We asked the party leader some questions, here’s what he had to say.

THE LEADER OF Ireland’s newest political party Identity Ireland has answered some questions TheJournal.ie put to him about the party’s policies and beliefs.

At the launch of Identity Ireland yesterday, anti-racism campaigners held a protest before being escorted out.

Leader Peter O’Loughlin, an unemployed primary teacher, told us he believes the party will take votes from people across the board and that accusations about the party being racist are ‘nonsense’.

“We don’t tailor our message to particular groups or demographics like most parties. Our message is for all voters,” said O’Loughlin.

1. What does Identity Ireland believe is the solution to the direct provision situation?

Peter O’Loughlin: An overhaul to ensure that genuine asylum seekers are catered for and bogus asylum seekers are refused and deported. An initial application plus one appeal is fair.

2. What’s the basis of your claim that 90% of asylum seekers are bogus?

From the Department of Justice and Equality website, Irish naturalisation and immigration service. “Most asylum applications (more than 90%) are found not to meet the criteria for refugee protection.”

3. What proportion of asylum seekers arriving in Europe do you believe are terrorists?

Without proper border checks it’s impossible to know, a highly irresponsible attitude by EU and government leaders.

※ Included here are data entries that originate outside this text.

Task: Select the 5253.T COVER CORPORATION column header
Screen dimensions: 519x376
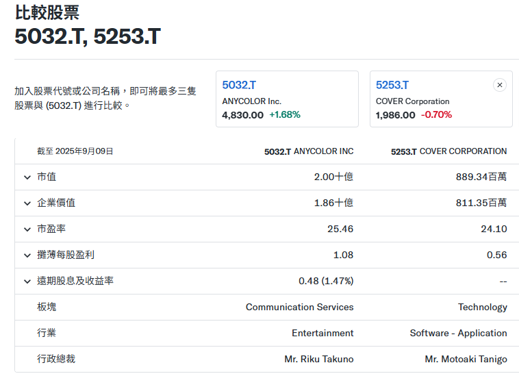Action: [448, 151]
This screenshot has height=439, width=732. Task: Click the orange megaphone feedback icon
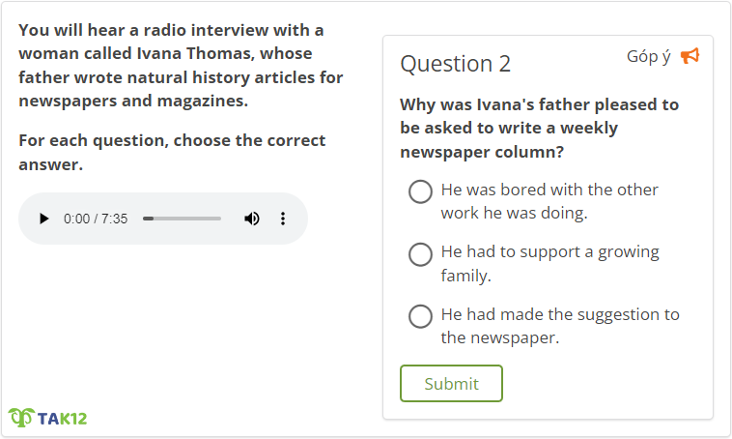click(690, 56)
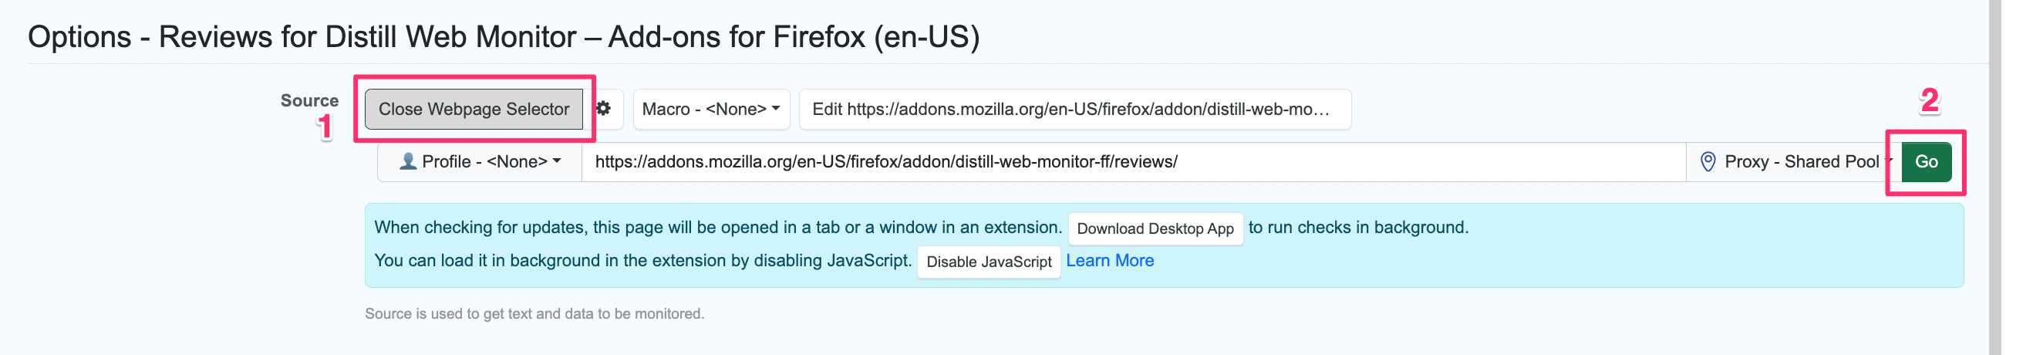This screenshot has width=2033, height=355.
Task: Click the green Go button
Action: pyautogui.click(x=1926, y=162)
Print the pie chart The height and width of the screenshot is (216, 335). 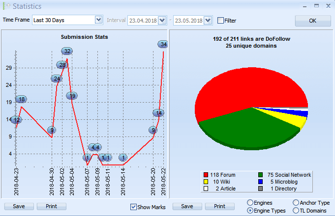click(x=220, y=206)
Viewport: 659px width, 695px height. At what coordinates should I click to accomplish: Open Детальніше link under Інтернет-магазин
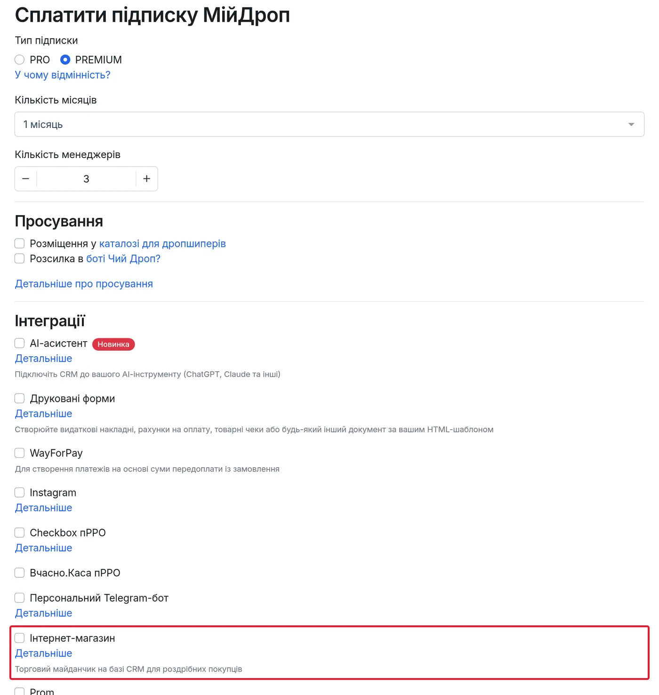click(43, 653)
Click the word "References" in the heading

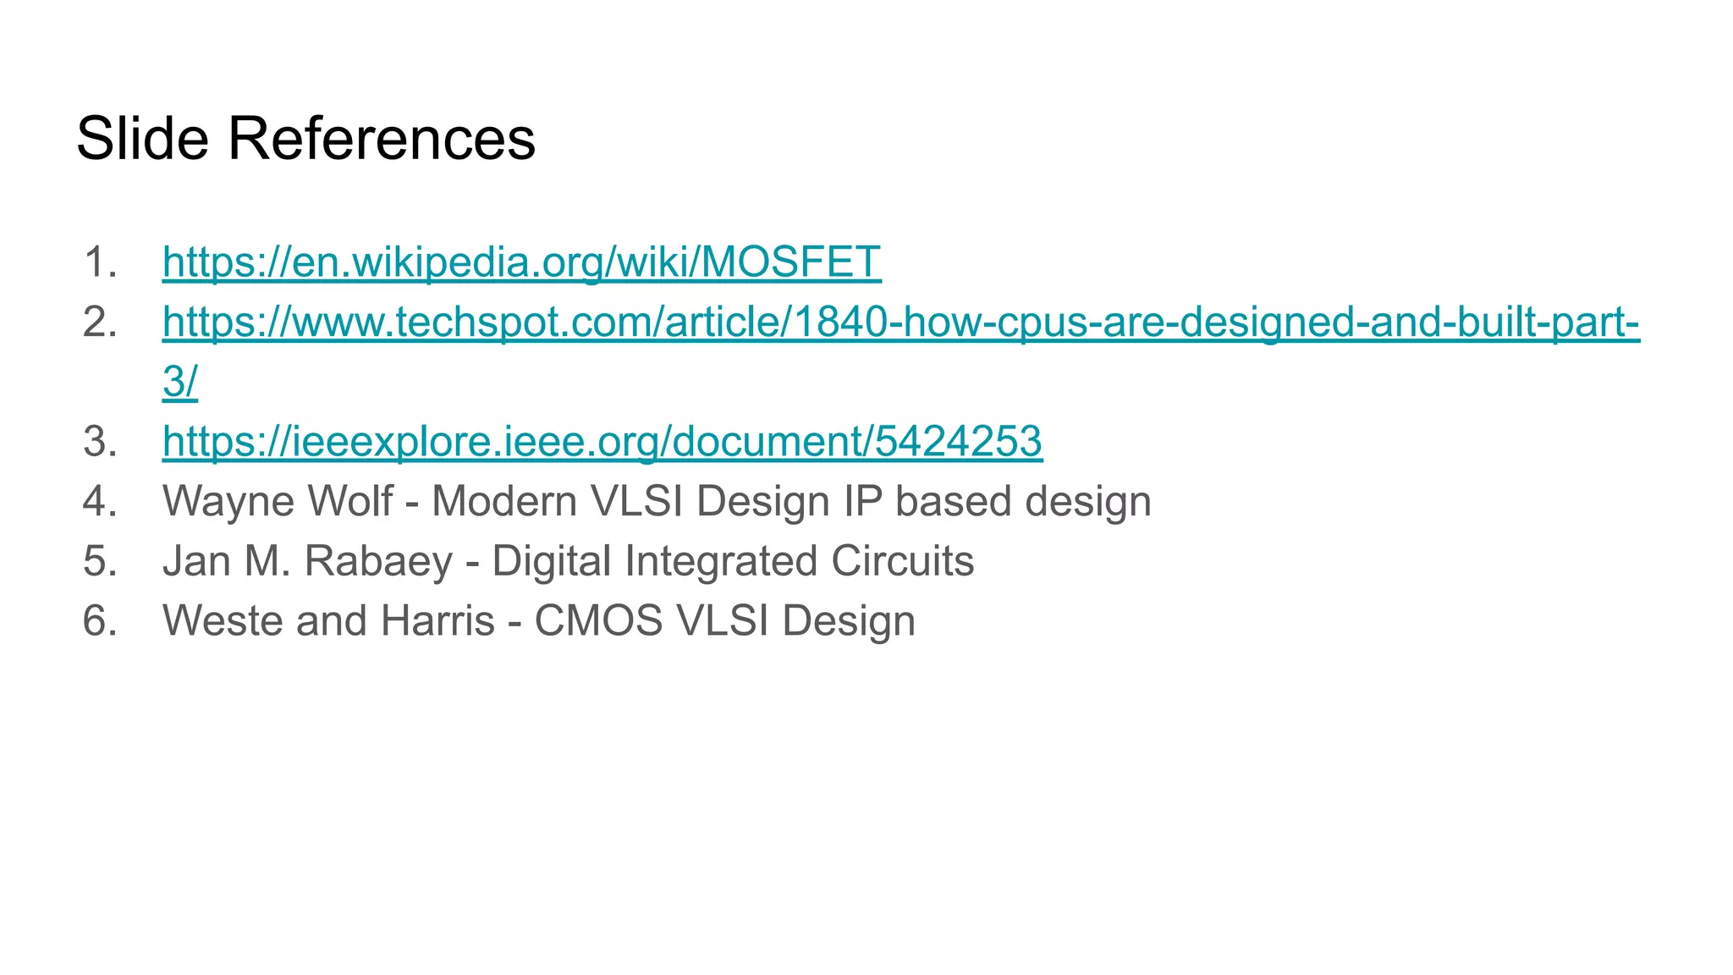[x=382, y=138]
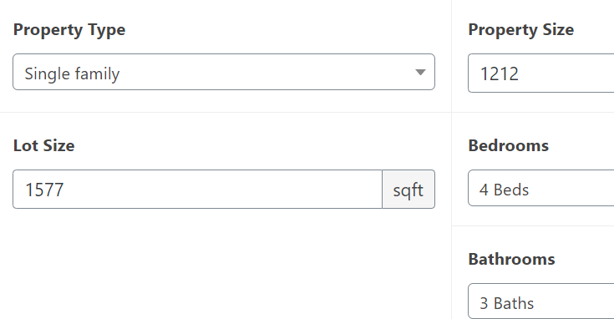The width and height of the screenshot is (614, 319).
Task: Select the '3 Baths' text in Bathrooms
Action: (x=507, y=303)
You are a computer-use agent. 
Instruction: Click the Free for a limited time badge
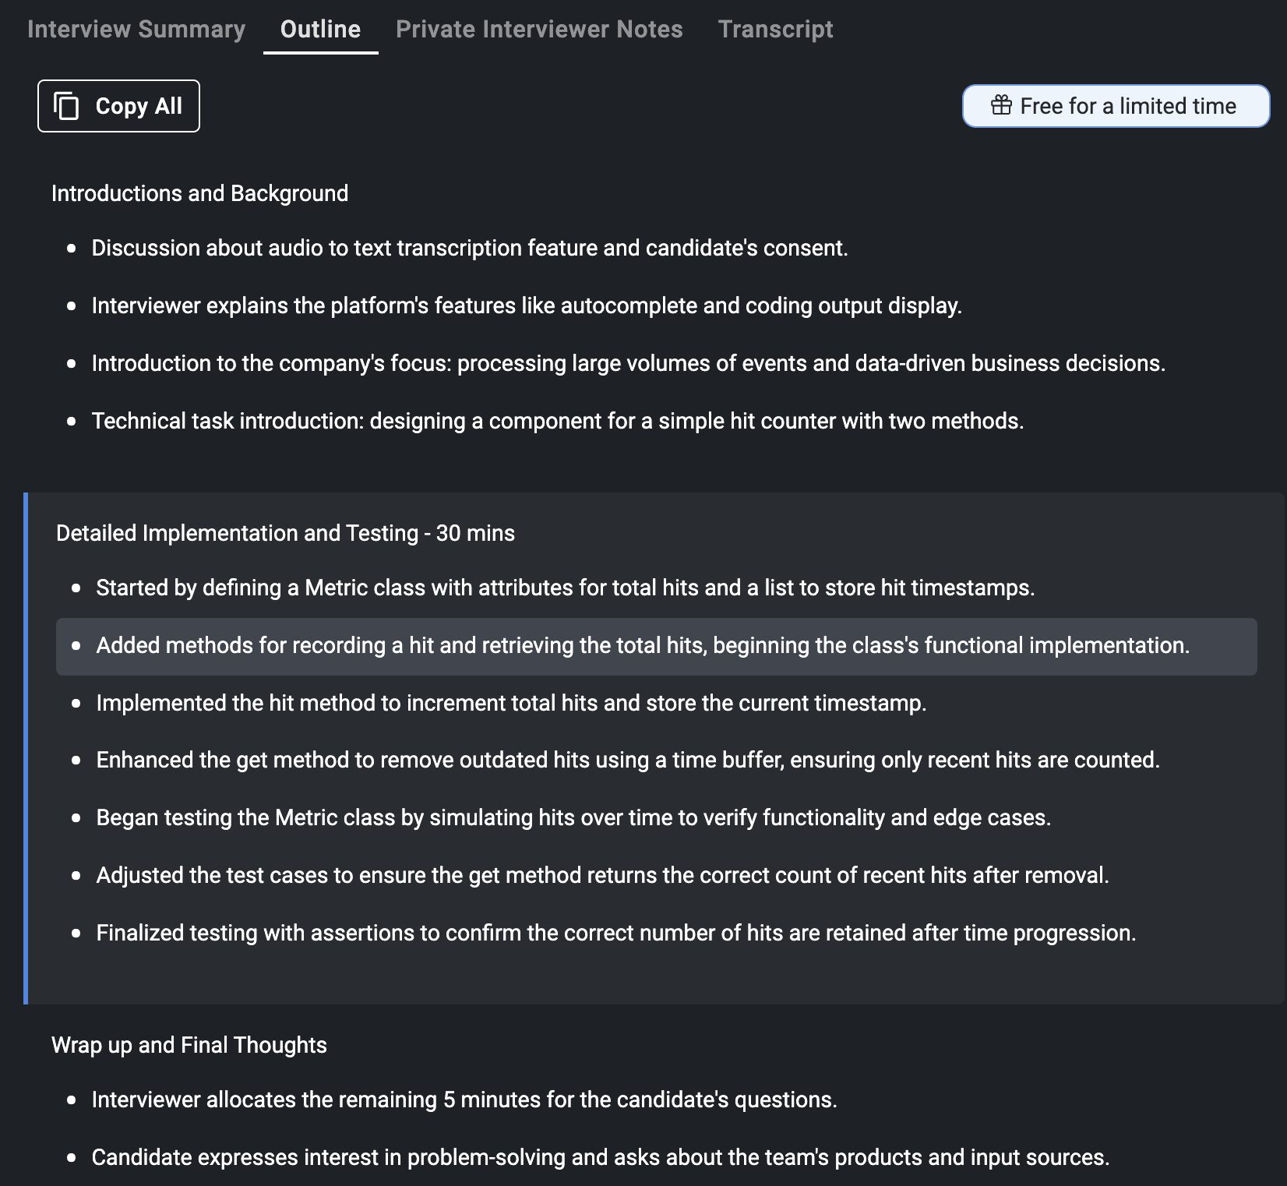pyautogui.click(x=1116, y=106)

4. If Identity Ireland had the power to, what specifically would it change in Ireland regarding border control and immigration policy?

Proper border controls to vet those who wish to enter the country, similar to the Canadian or Australian models which Irish people must go through. The number of Visas on offer would be based on Ireland’s economic and social needs for the benefit of the Irish people.

5. How would the party deal with the situation in the Mediterranean?

If people are picked up in the Mediterranean they should be returned to point of departure. It may also be a good idea to set up vetting centres in North Africa to distinguish between genuine refugees and economic migrants.

6. Given our membership of the EU, how specifically do you plan to change or limit immigration into Ireland?

We stand for EU dismemberment and the creation of a co-operative Europe of sovereign nation states, similar to the EEC, where Ireland would control these issues.

7. Would the party propose changing EU open border rules? Does it think Irish people would support tighter restrictions given that it would probably also limit our movement within the EU?

We would not be part of the EU. Movement should be based on bilateral treaties between individual countries instead of catch-all free movement areas. In terms of support, we will see in the future.

8. How does the party square its anti-immigration stance with Ireland’s history of emigration?

Very easily. The nations which Irish people have emigrated to generally have strict criteria in terms of entry requirement and demand that people are working. Social assistance would not be available. Ireland is perfectly entitled to insist on the same standards.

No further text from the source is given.